As one continues to dive / read diving books / hang about aimlessly on Scubaboard.com, one accumulates random diving terminology, which I shall attempt to eludicate here for the enlightenment of all.
Here's probably as good a place as any to throw in an important disclaimer: I'm not a trained diving instructor and I have a grand total of 13 dives under my weightbelt. If you seriously want to learn to dive, go learn from the nice people who have trained specifically to do that. Don't rely for your safety on anything I say here. If you would like to point out something I've got wrong, please do so, I welcome all polite and helpful correction. (Impolite correction can bugger off.)

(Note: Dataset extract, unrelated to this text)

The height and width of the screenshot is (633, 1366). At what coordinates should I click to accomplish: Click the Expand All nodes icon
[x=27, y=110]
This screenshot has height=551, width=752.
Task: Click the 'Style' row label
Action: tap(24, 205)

So, a term for your enlightenment:
Nosebreather. Rather derogatory diving term for non-divers. So-called because divers breathe only through our mouths, since that's where the nice large mouthpiece connected to the air tank goes in. To answer a question I've been asked, yes, the mask covers your nose (as I am demonstrating to the left, here) partly to stop the water from getting up your nose, but more importantly, so you can breathe out through your nose to blow air through the mask and get rid of any water that might have leaked into it. (Yes, the mask does stay on if you do this - you hold the top of the mask and look up whilst blowing out. Like so.)
Diving opinion is divided on the merits of diving vs non-diving partners. Those favouring divers as partners wax lyrical about the joys of floating effortlessly through some of nature's most awe-inspiring sights with your loved one by your side, and having a partner who understands the need to have the smell of wet neoprene permeating the house for two days. Others point to the frustration that occurs when your beloved appears to have been inexplicably replaced with a wetsuit-clad moron who seemingly cannot understand the simplest hand signals and keeps wanting to stop to look at the pretty fish.

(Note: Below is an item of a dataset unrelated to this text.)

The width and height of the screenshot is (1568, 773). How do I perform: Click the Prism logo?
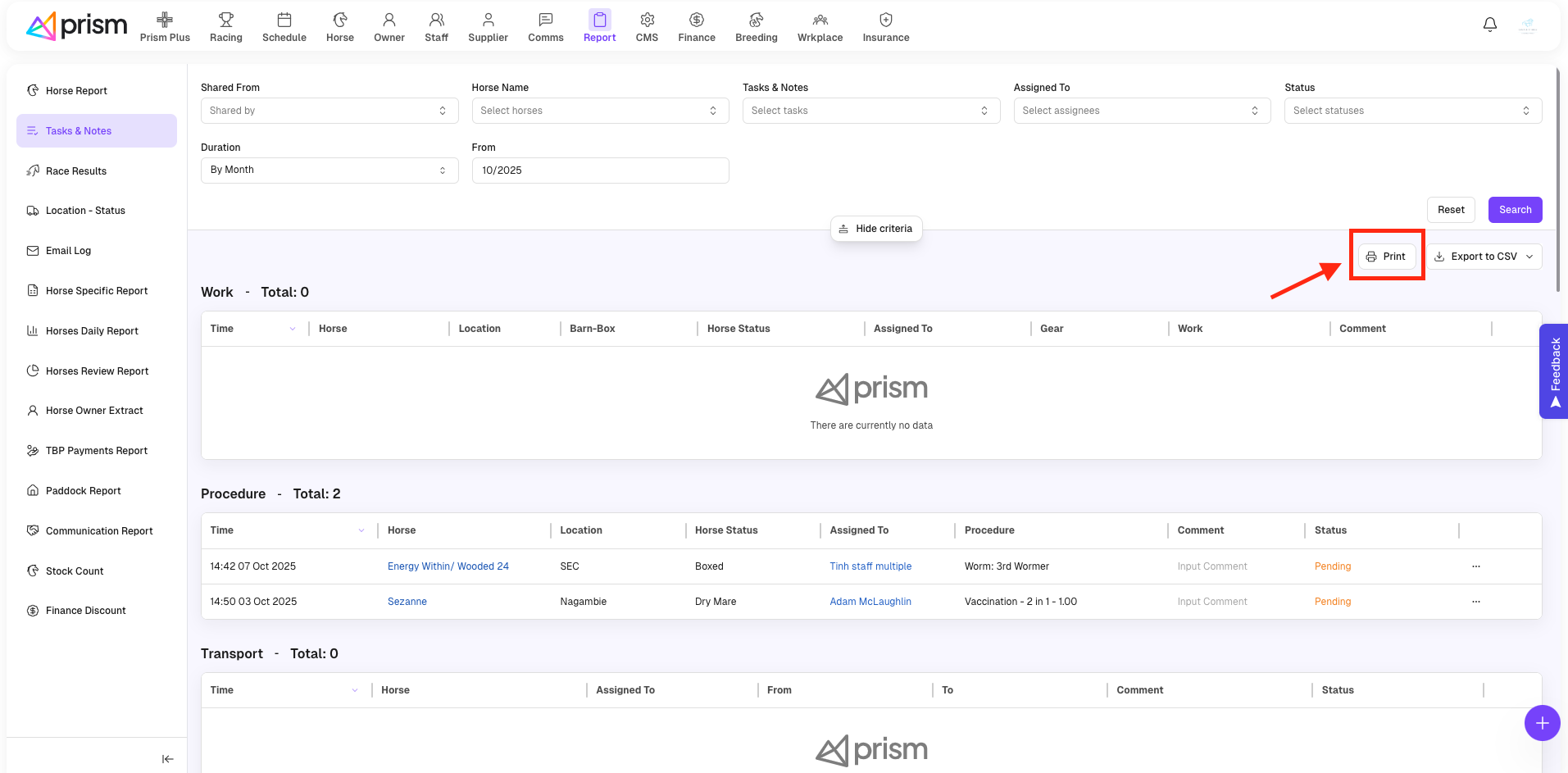pyautogui.click(x=77, y=26)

For their part, non-divers display a bewildering inability to grasp the importance of not drinking on a Saturday night so that one can rise at 6.30am on Sunday morning to get changed into a cold layer of thick neoprene whilst standing on a towel behind a stranger's Land Rover so you can go submerge beneath the grey North Sea. On the other hand, obliging nosebreather partners can be most useful in terms of acting as surface support, keeping an eye on the car / kids / dog, and making the all-important thermos of hot tea. Thus the debate rages on.
More diving stuff as and when I can.
In far more important news, today the Oldest Friend and her hubby had their first baby! A little girl, 6lbs 9oz, mum and baby doing well. Yay! Can't wait to see the little one.